Mientras los corría a gritos, sintió que el aire gélido que tanto la perseguía atravesaba su cuerpo, pero no por fuera, como cuando una ventisca despeina el pelo, no, la atravesó por dentro. Y todo aquello tuvo la osadía de asirse a su brazo derecho.  

–¡Suéltenme! –gritó desesperada cuando sintió fríos dedos sobre su piel.

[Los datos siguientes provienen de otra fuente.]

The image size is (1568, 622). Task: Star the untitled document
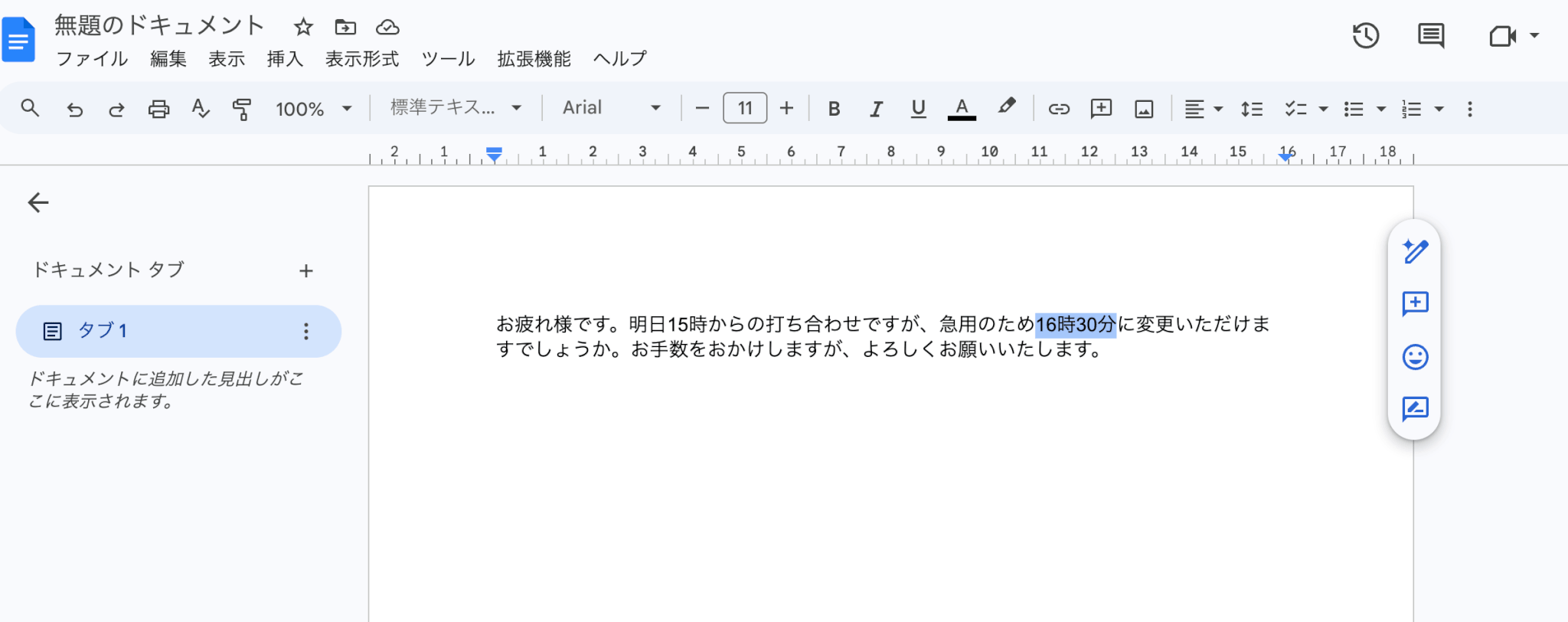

La dejaron ir, pero de alguna manera la arañaron. Alicia sintió el ardor y vio aparecer en su piel cuatro líneas rojizas. Algo partió, pero en esa casa, en el rellano de las escaleras, se quedaron muchas cosas más.

Exhausta, Alicia se refugió en su habitación hasta que llegó su amiga y le contó lo sucedido. 

–Alicia… –sugirió la amiga–: ¿No te habrás rasguñado tú misma… sin querer?

A los pocos días, Alicia se mudó. Su amiga era un ser terrenal, corporal y ordinario, pero oscuro, y a su alrededor se erguían sombras infinitas que atrajeron todo tipo de cosas negativas… Almas malas, muy malas, que quién sabe qué es lo que buscan en esta tierra.

“Si esto es un don, pensó Alicia, prefiero no tenerlo”. Y al poco tiempo una ceguera inexplicable la invadió. No hubo doctor que entendiera lo que tenía. 

El mundo está lleno de almas errantes que no encuentran su camino, pero debemos aprender a ignorarlas. No son de este mundo. Los sitios fríos y oscuros, donde se asientan, existen en todas partes, pero más vale pasar de largo, agachando la mirada, porque cuando saben que las puedes ver, se acercan y se asen a uno.

Los ojos sirven para ver luces, colores y hasta hadas, son una gracia divina que recuerdan nuestro eterno devenir; pero inevitablemente también ven la oscuridad y a los seres que se han quedado anclados en crueles espirales en el mundo terrenal, incapaces de partir. Otras tantas, los ojos no ven más allá de lo evidente, y es este, justamente, el estado ideal del ser humano.

Muchas veces Alicia se preguntó qué es lo que sucedió en G*, por qué se quedaron allí tantas almas, sufriendo tanto. Pero en este mundo hay cosas que es mejor no preguntarse. Hay puertas que es mejor nunca abrir. Y hay ojos que es mejor mantener cerrados y, si no se puede, entonces hay que apretar los párpados y fingir.